北米では販売競争が激化している(日産系ディーラー)

 自動車メーカー9社の2024年4~12月期決算が出そろった。売上高は6社が増収となった一方、当期純損益は6社が減益もしくは赤字に終わった。米国の販売競争激化や中国・東南アジア市場の低迷が響いた。米中対立の激化やトランプ米政権が繰り出すさまざまな関税の影響も必至で、新車需要は堅調ながら先行きは波乱含みだ。

 4~12月期の売上高は9社中、6社が前年を上回った。全体的に販売は伸び悩んだものの、値上げが進展したことや、前期に対してドル円が約10円安くなったことなどで売上高が膨らんだ。トヨタ自動車、ホンダ、マツダ、スバルは4~12月期として過去最高を記録した。

 ただ、収益面では苦しんだメーカーが多かった。減益要因の一つが米国のインセンティブ(販売奨励金)増加だ。「中国や欧州市場が調子が出ない中、日米欧の各メーカーがこぞって北米を重視している。この競争環境は今後も緩まらないと思う」と話すのはスバルの水間克之最高財務責任者(CFO)。業界の中では比較的、販売奨励金が少ないスバルだが、それでも1台当たり2千㌦(約30万円)と、前年同期と比べて950㌦(約15万円)増えた。

 マツダも「CX―50」にハイブリッド車(HV)を追加するなど商品力を強化して販促費の抑制に努めたものの、昨年12月時点で1台当たり3千㌦以上と高水準で推移。ジェフリー・エイチ・ガイトンCFOは「ピークよりは減少させられているが、引き続き改善に努める」と気を引き締める。日産は、米国の販売奨励金増加の影響が1千億円の営業減益要因となった。

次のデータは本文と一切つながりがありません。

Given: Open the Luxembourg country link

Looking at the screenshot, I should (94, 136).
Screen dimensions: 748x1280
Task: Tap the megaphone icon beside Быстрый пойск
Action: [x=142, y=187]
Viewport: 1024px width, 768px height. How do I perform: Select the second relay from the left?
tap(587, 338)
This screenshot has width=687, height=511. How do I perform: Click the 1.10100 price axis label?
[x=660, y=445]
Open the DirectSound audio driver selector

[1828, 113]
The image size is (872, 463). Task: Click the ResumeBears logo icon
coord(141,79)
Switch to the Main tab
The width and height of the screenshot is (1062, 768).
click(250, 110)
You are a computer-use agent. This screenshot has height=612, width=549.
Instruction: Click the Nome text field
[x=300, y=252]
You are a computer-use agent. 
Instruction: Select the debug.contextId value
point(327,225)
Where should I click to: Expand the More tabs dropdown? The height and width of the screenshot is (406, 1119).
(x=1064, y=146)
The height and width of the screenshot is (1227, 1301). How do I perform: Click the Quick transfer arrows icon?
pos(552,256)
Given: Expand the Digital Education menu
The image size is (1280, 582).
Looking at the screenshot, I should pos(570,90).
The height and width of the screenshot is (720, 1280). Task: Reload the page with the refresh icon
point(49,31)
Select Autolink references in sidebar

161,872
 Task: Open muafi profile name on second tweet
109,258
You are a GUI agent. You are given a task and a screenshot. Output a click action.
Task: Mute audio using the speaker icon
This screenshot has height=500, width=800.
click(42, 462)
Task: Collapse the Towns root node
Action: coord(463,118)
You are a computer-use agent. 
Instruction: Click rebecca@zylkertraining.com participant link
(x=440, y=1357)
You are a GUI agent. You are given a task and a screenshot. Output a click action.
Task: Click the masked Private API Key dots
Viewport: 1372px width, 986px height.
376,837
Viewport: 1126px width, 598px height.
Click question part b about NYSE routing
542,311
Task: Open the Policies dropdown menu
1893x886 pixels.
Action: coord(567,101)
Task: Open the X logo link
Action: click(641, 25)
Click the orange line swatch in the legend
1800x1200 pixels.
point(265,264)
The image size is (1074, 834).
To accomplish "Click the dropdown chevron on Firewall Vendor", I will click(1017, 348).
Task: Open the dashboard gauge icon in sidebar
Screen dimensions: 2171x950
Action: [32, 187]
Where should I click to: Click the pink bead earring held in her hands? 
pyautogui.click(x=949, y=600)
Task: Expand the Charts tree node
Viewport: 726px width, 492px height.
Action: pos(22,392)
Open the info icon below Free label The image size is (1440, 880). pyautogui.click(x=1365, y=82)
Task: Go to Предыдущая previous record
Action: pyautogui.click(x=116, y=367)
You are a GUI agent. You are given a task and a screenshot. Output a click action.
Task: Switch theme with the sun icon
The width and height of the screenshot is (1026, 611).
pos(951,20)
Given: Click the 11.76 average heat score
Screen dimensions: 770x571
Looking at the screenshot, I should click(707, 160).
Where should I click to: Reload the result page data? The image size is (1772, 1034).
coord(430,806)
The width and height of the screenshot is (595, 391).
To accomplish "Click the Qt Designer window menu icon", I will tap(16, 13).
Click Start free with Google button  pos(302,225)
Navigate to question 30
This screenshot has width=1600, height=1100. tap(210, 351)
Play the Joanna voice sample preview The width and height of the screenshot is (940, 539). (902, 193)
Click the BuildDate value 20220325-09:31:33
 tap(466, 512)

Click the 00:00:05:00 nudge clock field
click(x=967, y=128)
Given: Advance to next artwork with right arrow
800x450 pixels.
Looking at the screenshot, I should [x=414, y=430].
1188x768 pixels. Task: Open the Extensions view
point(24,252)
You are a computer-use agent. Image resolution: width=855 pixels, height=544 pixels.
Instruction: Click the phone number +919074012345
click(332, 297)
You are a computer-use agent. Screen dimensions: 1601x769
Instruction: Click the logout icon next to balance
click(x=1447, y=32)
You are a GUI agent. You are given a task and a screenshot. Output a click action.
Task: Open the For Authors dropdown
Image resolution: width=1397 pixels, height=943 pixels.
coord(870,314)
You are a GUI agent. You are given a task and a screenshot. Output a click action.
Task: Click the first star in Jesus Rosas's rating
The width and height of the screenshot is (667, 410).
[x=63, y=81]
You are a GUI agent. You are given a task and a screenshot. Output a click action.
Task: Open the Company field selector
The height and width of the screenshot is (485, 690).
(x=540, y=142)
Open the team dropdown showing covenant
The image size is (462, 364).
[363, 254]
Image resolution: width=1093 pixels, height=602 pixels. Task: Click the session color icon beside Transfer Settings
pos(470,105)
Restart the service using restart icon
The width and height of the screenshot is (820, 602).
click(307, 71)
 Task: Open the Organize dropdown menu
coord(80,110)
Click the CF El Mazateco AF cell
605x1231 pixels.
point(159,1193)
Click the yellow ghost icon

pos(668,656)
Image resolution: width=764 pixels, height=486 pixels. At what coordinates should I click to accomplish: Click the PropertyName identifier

 中国の低迷も続く。トヨタの4~12月期の中国販売は同8.2%減の140万2千台。減少率こそ緩やかになってきたものの、持ち分法による投資損益は販売費用の増加などで前年同期比68.9%減の686億円と大幅減少した。ホンダの4~12月期の中国販売も前年同期比36.3%減の64万5千台に終わった。

 対ドルの円安は今期も営業収益にプラスに作用した。トヨタは為替が4900億円の増益要因に、スバルも1126億円の増益要因になった。ただ、ドル以外の通貨ではネガティブな効果を受けたメーカーも。三菱自動車は、対タイバーツの円安によるコスト増加が収益を圧迫。通期の当期純利益予想を前回予想と比べ7割以上、下方修正した。加藤隆雄社長は「想定外のタイバーツの逆行だ」と戸惑いを隠せなかった。

 総じて厳しい決算が目立った4~12月期だが、通期の業績見通しを上方修正したメーカーもある。トヨタとスズキ、スバルの3社だ。

 トヨタは営業利益を4千億円上方修正した。想定為替レートを1㌦=152円へと見直したことが大きいが、宮崎洋一副社長は「価格改定や販売奨励金の抑制、バリューチェーン収益が拡大した。継続的に高い商品価値を継続できた」と語った。

 スズキも通期の営業利益見通しを前年度比19.5%の5900億円へと上方修正した。河村了常務役員は「国内では価格設定(値上げ)や販売状況改善の効果が出てきた」と説明する。インド製「フロンクス」「ジムニーノマド」なども絶好調で、ジムニーノマドは開始から5日で受注を見合わせている。

 ただ、先行きは依然として不透明だ。トランプ米大統領は〝本丸〟の自動車関税に言及。日本は自動車に輸入関税をかけていないが、過去の日米摩擦で繰り返された「非関税障壁」の理屈を持ち出す公算もある。トヨタの宮崎副社長は「いろいろなことが見えてからいち早く動いていく」と身構える。コロナ禍で磨いた変動への〝追随力〟が再び試されそうだ。